Data items
----
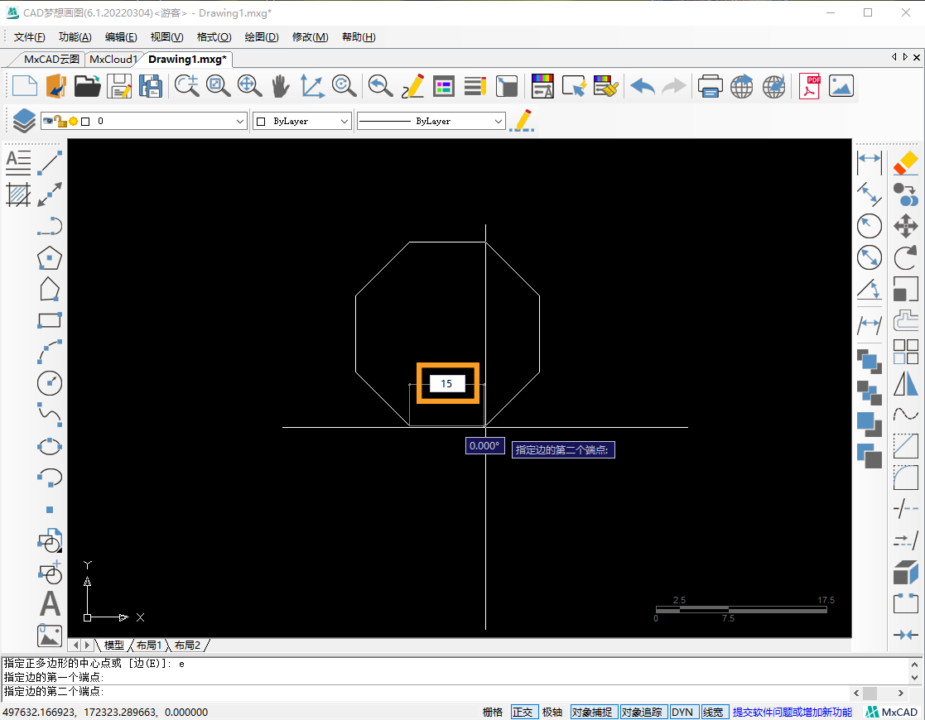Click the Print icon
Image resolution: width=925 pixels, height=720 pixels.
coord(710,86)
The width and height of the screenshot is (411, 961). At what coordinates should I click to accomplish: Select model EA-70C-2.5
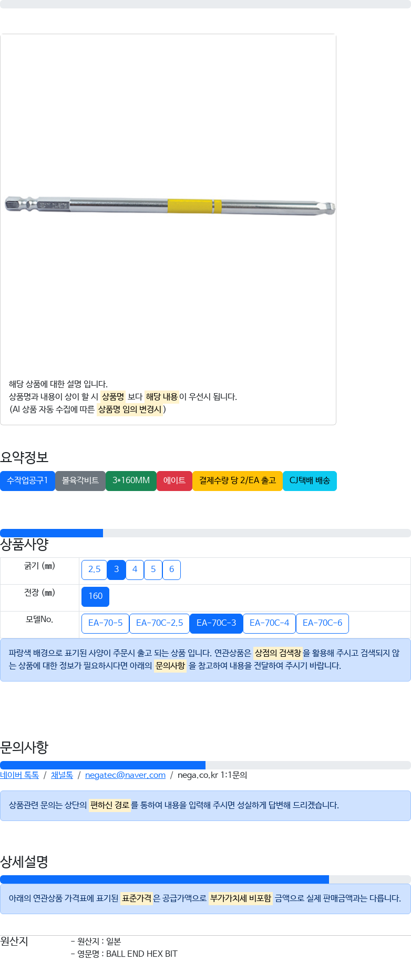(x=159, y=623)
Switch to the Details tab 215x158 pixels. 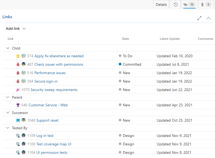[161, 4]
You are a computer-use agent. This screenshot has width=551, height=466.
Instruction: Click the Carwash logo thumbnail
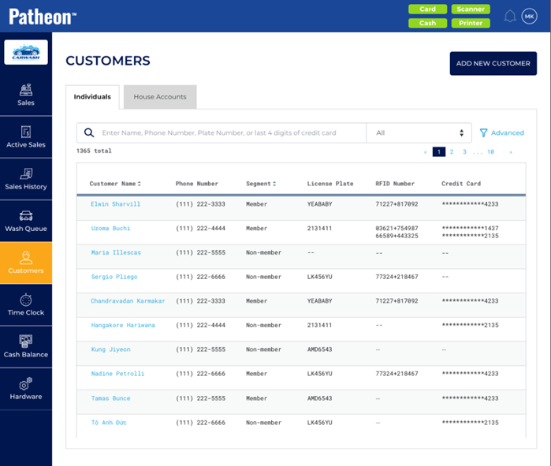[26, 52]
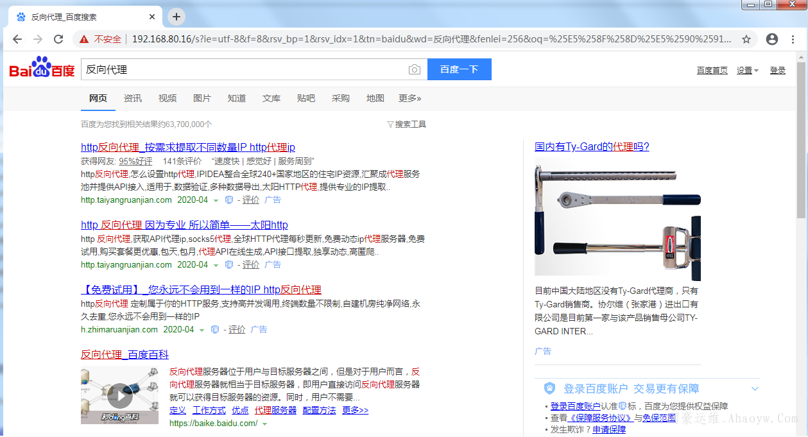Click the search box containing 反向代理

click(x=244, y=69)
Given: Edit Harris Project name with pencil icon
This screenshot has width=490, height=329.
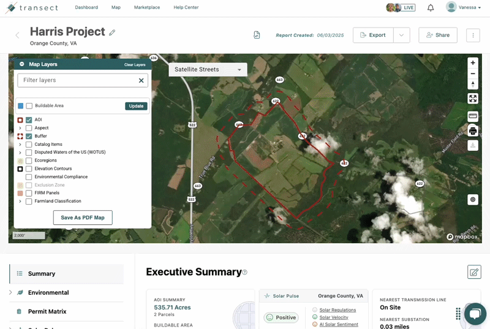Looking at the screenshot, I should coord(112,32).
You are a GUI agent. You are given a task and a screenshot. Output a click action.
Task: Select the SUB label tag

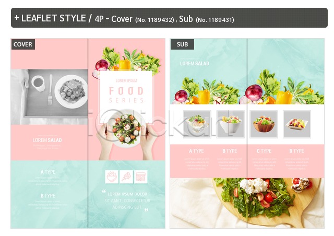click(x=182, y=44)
----
--- Task item ---
The answer must be every line of the entries that includes the word "agent".

--- Response to this task ---
You are a computer-use agent. This screenshot has width=551, height=466.
You are a GUI agent. You are given a task and a screenshot. Output a click action.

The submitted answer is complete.